The assets that will be sold include the platform LedgerX, Embed and its regional arms, FTX Japan and FTX Europe.
The judge presiding over the FTX bankruptcy proceedings has given the struggling cryptocurrency exchange permission to sell some of its assets to help it pay off its creditors.
The sale of four important FTX units has Judge John Dorsey’s approval, according to a document filed in Delaware Bankruptcy Court. The assets consist of the stock trading platform Embed, the derivatives platform LedgerX, and its regional affiliates, the crypto exchange in Japan and Europe.

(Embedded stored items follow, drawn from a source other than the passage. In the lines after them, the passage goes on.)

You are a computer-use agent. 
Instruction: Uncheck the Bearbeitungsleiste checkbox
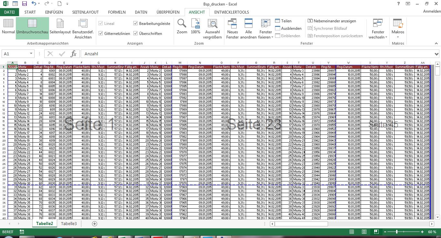[x=136, y=23]
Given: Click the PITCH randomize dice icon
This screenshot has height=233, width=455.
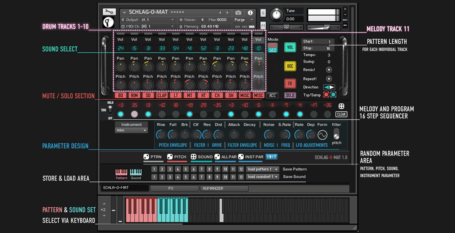Looking at the screenshot, I should [170, 157].
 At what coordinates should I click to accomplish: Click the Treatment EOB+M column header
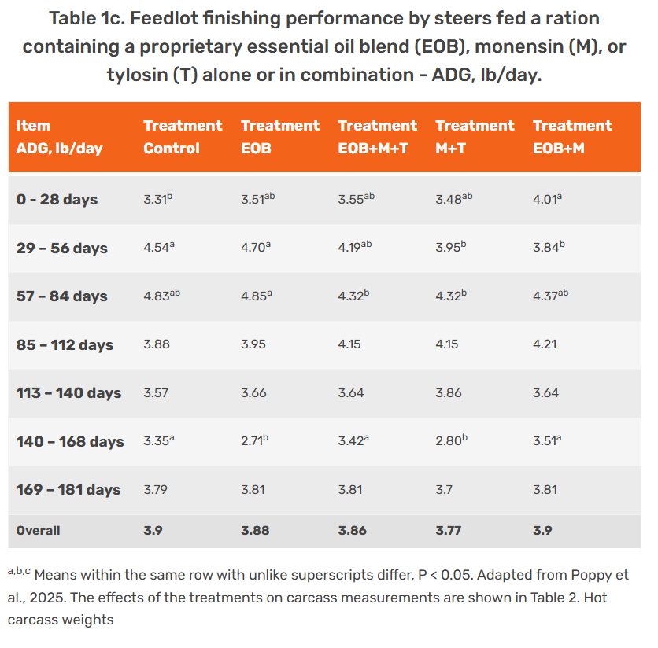pyautogui.click(x=572, y=137)
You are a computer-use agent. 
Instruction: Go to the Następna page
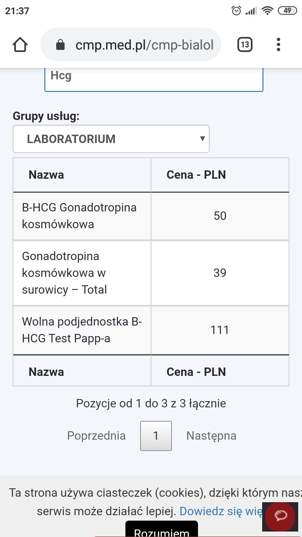[x=211, y=436]
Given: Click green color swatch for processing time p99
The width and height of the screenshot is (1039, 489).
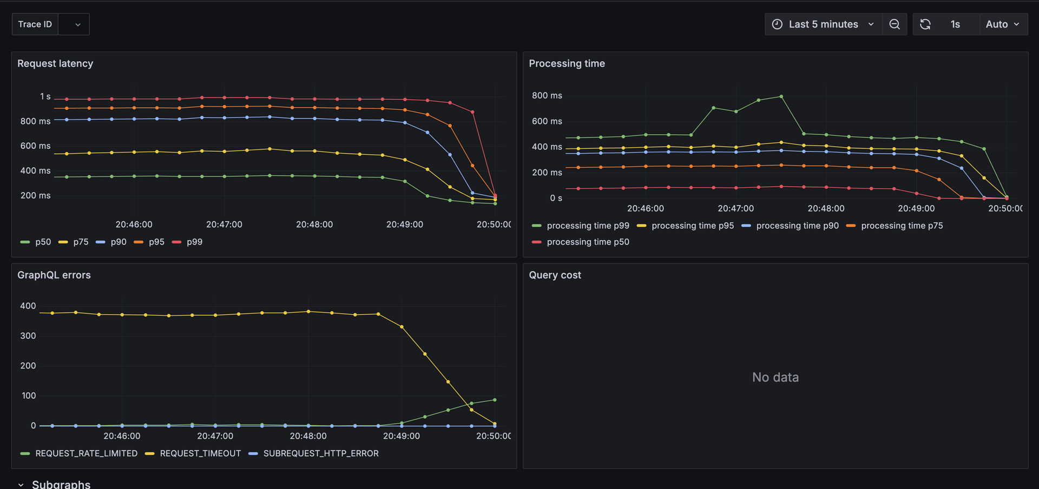Looking at the screenshot, I should 536,226.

In order to start the sale process and represent the collapsed crypto exchange and its assets, investment bank Perella Weinberg is now accepting inquiries from potential buyers. 117 parties expressed interest in buying the assets up for sale earlier this week.
Before purchasing the units, these parties can access information on the assets as part of their due diligence. On December 15, attorneys for the crypto exchange began asking the court for authorization to sell the four units, claiming potential value loss for the assets.

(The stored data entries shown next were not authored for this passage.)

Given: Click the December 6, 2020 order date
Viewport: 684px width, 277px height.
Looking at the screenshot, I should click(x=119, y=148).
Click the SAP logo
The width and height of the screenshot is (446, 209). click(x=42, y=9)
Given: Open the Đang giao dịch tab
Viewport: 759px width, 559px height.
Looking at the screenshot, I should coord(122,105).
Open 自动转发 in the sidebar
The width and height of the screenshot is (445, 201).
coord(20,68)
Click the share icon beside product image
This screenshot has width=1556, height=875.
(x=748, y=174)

While FTX Japan has been given orders to halt operations, FTX Europe now has its licenses suspended. According to FTX attorney Andy Dietderich, the troubled cryptocurrency exchange has purportedly recovered almost $5 billion in cash and coins.
Although the exchange has recovered some money, the attorney stated that the cryptocurrency platform is still striving to restore its transaction history.
The overall amount of the consumer shortfall is also still unknown, according to the attorney. Sam Bankman-Fried, the former CEO of the collapsed crypto exchange, who pleaded not guilty to all allegations, recently asserted that he did not steal money or hide billions.
According to the former CEO, FTX International had $8 billion when John Ray became the company’s new CEO. Bankman-Fried said that he promised to utilize his own resources to support the task of compensating users.